Below we load spectra from a file from a reversed-phase (DDA) LC-MS/MS run of
the Agilent Pesticide mix. With filterMsLevel
we subset the data set to only
MS2 spectra. To reduce processing time of the example we further subset the
Spectra
to a small set of selected MS2 spectra. In addition we assign feature
identifiers to each spectrum (again, for this example these are arbitrary IDs,
but in a real data analysis such identifiers could indicate to which LC-MS
feature these spectra belong).
library(Spectra)
library(msdata)
fl <- system.file("TripleTOF-SWATH", "PestMix1_DDA.mzML", package = "msdata")
pest_ms2 <- filterMsLevel(Spectra(fl), 2L)
## subset to selected spectra.
pest_ms2 <- pest_ms2[c(808, 809, 945:955)]
## assign arbitrary *feature IDs* to each spectrum.
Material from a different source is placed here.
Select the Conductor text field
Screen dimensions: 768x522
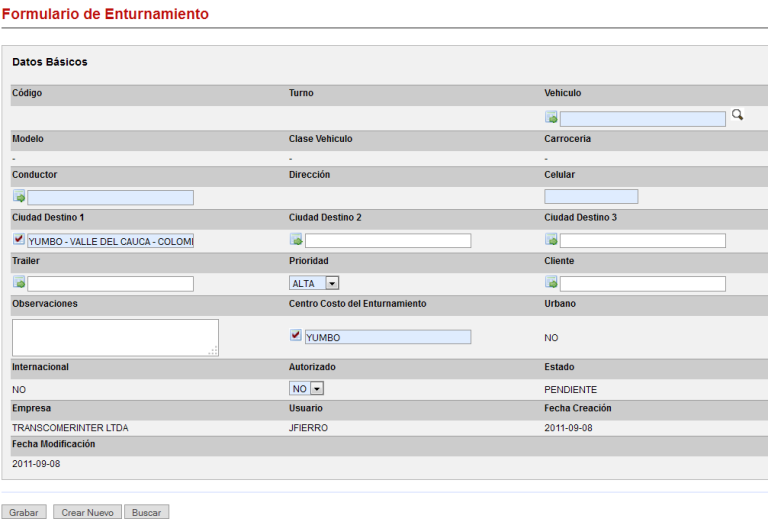(x=110, y=198)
pest_ms2$feature_id <- c("FT001", "FT001", "FT002", "FT003", "FT003", "FT003",
"FT004", "FT004", "FT004", "FT005", "FT005", "FT006",
"FT006")
## assign also *spectra IDs* to each
pest_ms2$spectrum_id <- paste0("sp_", seq_along(pest_ms2))
pest_ms2
## MSn data (Spectra) with 13 spectra in a MsBackendMzR backend:
## msLevel rtime scanIndex
## <integer> <numeric> <integer>
## 1 2 361.651 2853
## 2 2 361.741 2854
## 3 2 377.609 3030
## 4 2 377.699 3031
## 5 2 378.120 3033
## ... ... ... ...
## 9 2 378.959 3039
## 10 2 379.379 3041
## 11 2 380.059 3045
## 12 2 380.609 3048
## 13 2 381.029 3050
## ... 35 more variables/columns.
##
## file(s):
## PestMix1_DDA.mzML
## Processing:
## Filter: select MS level(s) 2 [Tue Nov 1 17:58:28 2022]
This Spectra
should now represent MS2 spectra associated
with LC-MS features from an untargeted LC-MS/MS experiment that we would like to
annotate by matching them against a spectral reference library.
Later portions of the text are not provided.